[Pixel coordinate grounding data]

═══

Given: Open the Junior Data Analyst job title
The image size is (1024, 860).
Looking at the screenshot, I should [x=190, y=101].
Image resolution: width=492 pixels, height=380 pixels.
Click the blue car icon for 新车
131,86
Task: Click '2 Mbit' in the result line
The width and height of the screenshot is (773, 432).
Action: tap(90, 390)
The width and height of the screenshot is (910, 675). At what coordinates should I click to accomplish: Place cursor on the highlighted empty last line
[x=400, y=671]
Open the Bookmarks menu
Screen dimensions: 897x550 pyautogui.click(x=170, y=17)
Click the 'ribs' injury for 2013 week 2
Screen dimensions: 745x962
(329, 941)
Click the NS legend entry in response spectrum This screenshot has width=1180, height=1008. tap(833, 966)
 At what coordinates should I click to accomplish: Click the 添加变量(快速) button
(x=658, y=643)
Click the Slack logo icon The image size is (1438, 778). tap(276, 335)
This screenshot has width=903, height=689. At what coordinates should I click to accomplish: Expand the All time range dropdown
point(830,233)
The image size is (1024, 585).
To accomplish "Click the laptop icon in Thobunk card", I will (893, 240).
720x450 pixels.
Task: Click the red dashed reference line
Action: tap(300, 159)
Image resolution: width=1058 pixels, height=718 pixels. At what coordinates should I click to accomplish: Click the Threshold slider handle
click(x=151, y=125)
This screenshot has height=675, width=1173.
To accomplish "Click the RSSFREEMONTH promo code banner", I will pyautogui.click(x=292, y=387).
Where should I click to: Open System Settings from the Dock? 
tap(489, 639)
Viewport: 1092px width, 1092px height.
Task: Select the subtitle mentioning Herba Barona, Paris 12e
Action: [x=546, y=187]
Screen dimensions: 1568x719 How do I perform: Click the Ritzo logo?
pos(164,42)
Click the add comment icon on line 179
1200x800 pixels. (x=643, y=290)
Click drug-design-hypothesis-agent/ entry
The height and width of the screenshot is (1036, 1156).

═══

**TASK TO COMPLETE:** Above are some records; repeat all of them exactly.

**RESPONSE AREA:**
Given: Open the Junior Data Analyst job title
The image size is (1024, 860).
Looking at the screenshot, I should [x=190, y=101].
Image resolution: width=492 pixels, height=380 pixels.
Click the blue car icon for 新车
131,86
Task: Click '2 Mbit' in the result line
The width and height of the screenshot is (773, 432).
Action: tap(90, 390)
The width and height of the screenshot is (910, 675). At what coordinates should I click to accomplish: Place cursor on the highlighted empty last line
[x=400, y=671]
Open the Bookmarks menu
Screen dimensions: 897x550 pyautogui.click(x=170, y=17)
Click the 'ribs' injury for 2013 week 2
Screen dimensions: 745x962
(329, 941)
Click the NS legend entry in response spectrum This screenshot has width=1180, height=1008. tap(833, 966)
 At what coordinates should I click to accomplish: Click the 添加变量(快速) button
(x=658, y=643)
Click the Slack logo icon The image size is (1438, 778). tap(276, 335)
This screenshot has width=903, height=689. At what coordinates should I click to accomplish: Expand the All time range dropdown
point(830,233)
The image size is (1024, 585).
To accomplish "Click the laptop icon in Thobunk card", I will (893, 240).
720x450 pixels.
Task: Click the red dashed reference line
Action: tap(300, 159)
Image resolution: width=1058 pixels, height=718 pixels. At what coordinates should I click to accomplish: Click the Threshold slider handle
click(x=151, y=125)
This screenshot has height=675, width=1173.
To accomplish "Click the RSSFREEMONTH promo code banner", I will pyautogui.click(x=292, y=387).
Where should I click to: Open System Settings from the Dock? 
tap(489, 639)
Viewport: 1092px width, 1092px height.
Task: Select the subtitle mentioning Herba Barona, Paris 12e
Action: [x=546, y=187]
Screen dimensions: 1568x719 How do I perform: Click the Ritzo logo?
pos(164,42)
Click the add comment icon on line 179
1200x800 pixels. (x=643, y=290)
Click drug-design-hypothesis-agent/ entry
The height and width of the screenshot is (1036, 1156).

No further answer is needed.